### Text Processing: Handling Amharic text, tokenization, and preprocessing techniques.

To preprocess the scraped Amharic text data for tasks like tokenization, normalization, and handling Amharic-specific linguistic features, we need to follow several preprocessing steps tailored for the language. 

Here’s how we can approach this task:

**Steps to Preprocess Amharic Text**

- **Tokenization**: Tokenization is the process of splitting text into individual units such as words or subwords. Since Amharic uses a different script and has some unique linguistic features, tokenizing might need adjustments. 
    - Use specialized libraries that handle Amharic text or a custom rule-based tokenizer.

- **Normalization**: This step involves cleaning and converting the text into a standard format:

    - Remove special characters, punctuation, and numbers.
    - Normalize similar-looking characters.
    - Convert text to a standard form (for example, removing diacritics if necessary).

- **Handling Amharic-Specific Features:**

    - Amharic, like other Semitic languages, has specific features such as root-and-pattern morphology.

    - Handling unique orthographic variants and considering suffixes, prefixes, and infixes in the language.

    - Identifying verb conjugations, plural forms, and possessives for better tokenization.

**Load the scraped Telegram data**

In [None]:
import pandas as pd
import logging
import os
import sys
from matplotlib import pyplot as plt
from collections import Counter
from amharic_text_processor import AmharicTextPreprocessor  # type: ignore
from amharic_labeler import AmharicNERLabeler  # type: ignore

# Set max rows and columns to display
pd.set_option('display.max_columns', 200)
pd.set_option('display.max_rows', 200)

# Configure logging
logging.basicConfig(level=logging.INFO, format='%(asctime)s - %(levelname)s - %(message)s')
logger = logging.getLogger(__name__)

class DataProcessor:
    def __init__(self, data_path: str):
        self.data_path = data_path
        self.data = pd.read_csv(data_path)
        self.tokens = None
        self.labeled_data = None

    def explore_data(self):
        """Explores the first and last 5 rows of the dataset."""
        logger.info("Exploring the data...")
        logger.info(f"First 5 rows: \n{self.data.head()}")
        logger.info(f"Last 5 rows: \n{self.data.tail()}")
        logger.info(f"Data shape: {self.data.shape}")
        logger.info(f"Missing values: \n{self.data.isnull().sum()}")

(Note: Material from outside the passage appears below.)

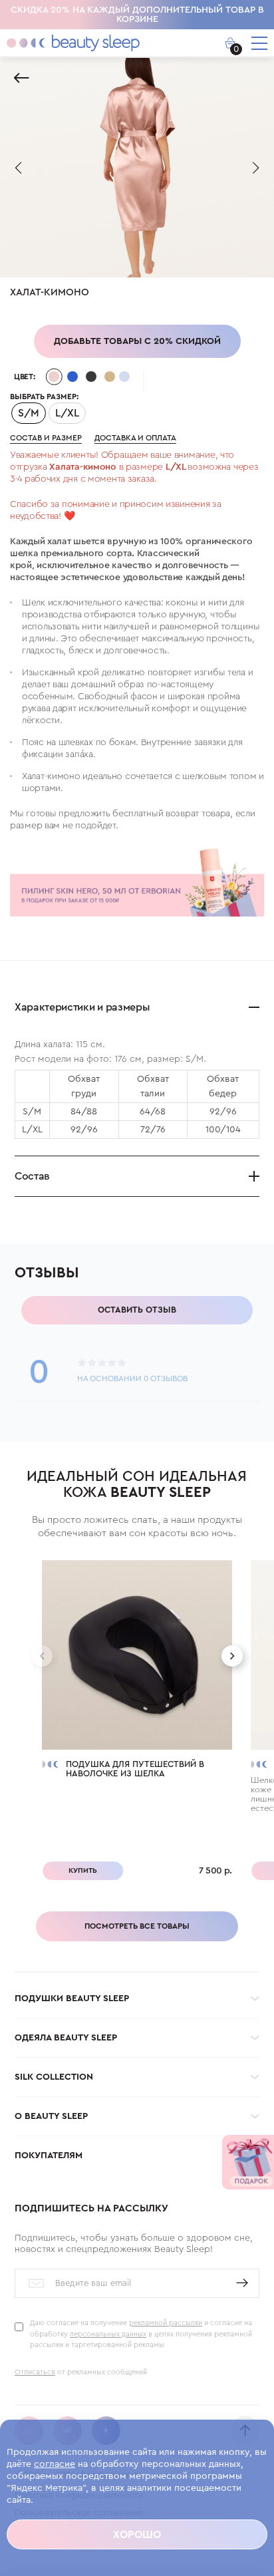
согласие (54, 2464)
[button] (18, 167)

    def preprocess_data(self):
        """Preprocess and tokenize the Amharic messages."""
        logger.info("Preprocessing data...")
        preprocessor = AmharicTextPreprocessor()
        self.tokens = preprocessor.preprocess_dataframe(self.data, 'Message')

    def drop_na(self):
        """Drops rows with missing values in the 'Message' column."""
        logger.info("Dropping NaN values in 'Message' column...")
        self.data.dropna(subset='Message', inplace=True)

    def get_preprocessed_texts(self):
        """Returns a list of preprocessed messages."""
        preprocessed_texts = self.tokens['preprocessed_message'].dropna().tolist()
        return pd.Series(preprocessed_texts).reset_index(name='message')

class NERLabeler:
    def __init__(self):
        self.labeler = AmharicNERLabeler()

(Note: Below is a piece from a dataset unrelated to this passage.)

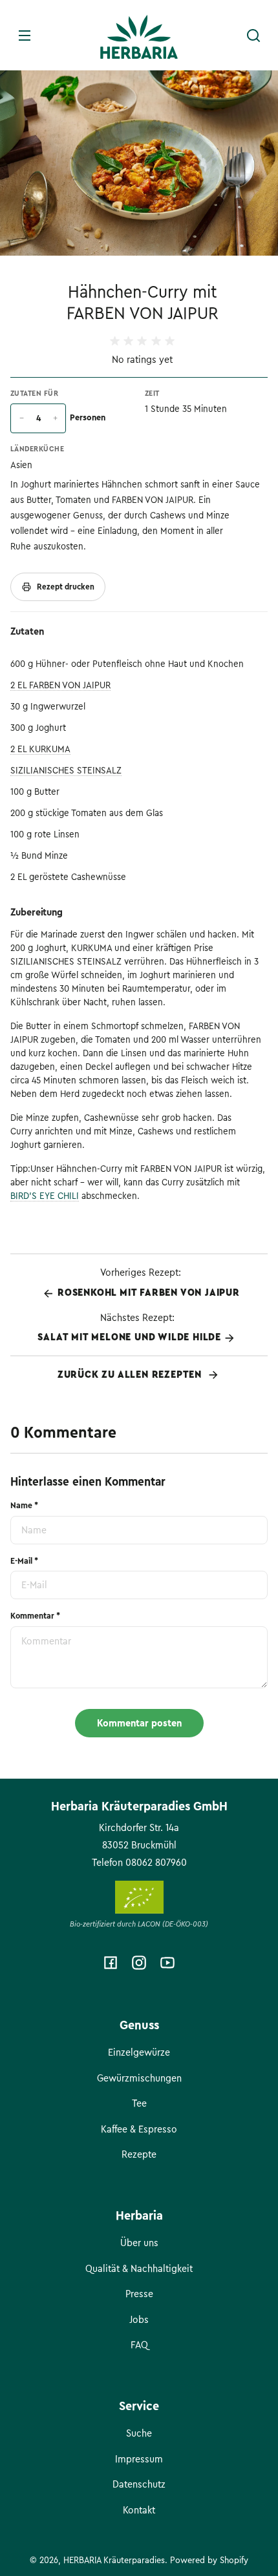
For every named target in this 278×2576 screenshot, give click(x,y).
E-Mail (24, 1561)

    def label_data(self, df: pd.DataFrame):
        """Labels the tokens in the DataFrame."""
        logger.info("Labeling data...")
        df['Tokenized'] = df['message'].apply(lambda x: x.split())
        labeled_df = self.labeler.label_dataframe(df, 'Tokenized')
        return labeled_df

    def save_labeled_data(self, labeled_df: pd.DataFrame, output_path: str):
        """Saves the labeled data in CoNLL format."""
        logger.info(f"Saving labeled data to {output_path}...")
        self.labeler.save_conll_format(labeled_df, output_path)

class AmharicTextPipeline:
    def __init__(self, data_path: str, output_path: str):
        self.data_processor = DataProcessor(data_path)
        self.ner_labeler = NERLabeler()
        self.output_path = output_path

    def run_pipeline(self):
        """Run the full pipeline: preprocess, label, and save."""
        self.data_processor.explore_data()
        self.data_processor.preprocess_data()
        self.data_processor.drop_na()
        preprocessed_df = self.data_processor.get_preprocessed_texts()
        labeled_df = self.ner_labeler.label_data(preprocessed_df)
        self.ner_labeler.save_labeled_data(labeled_df, self.output_path)

if __name__ == "__main__":
    # Set the data and output paths
    data_path = '../data/telegram_data.csv'
    output_path = '../data/labeled_data_conll.conll'

    # Run the pipeline
    pipeline = AmharicTextPipeline(data_path, output_path)
    pipeline.run_pipeline()

    logger.info("Pipeline execution completed.")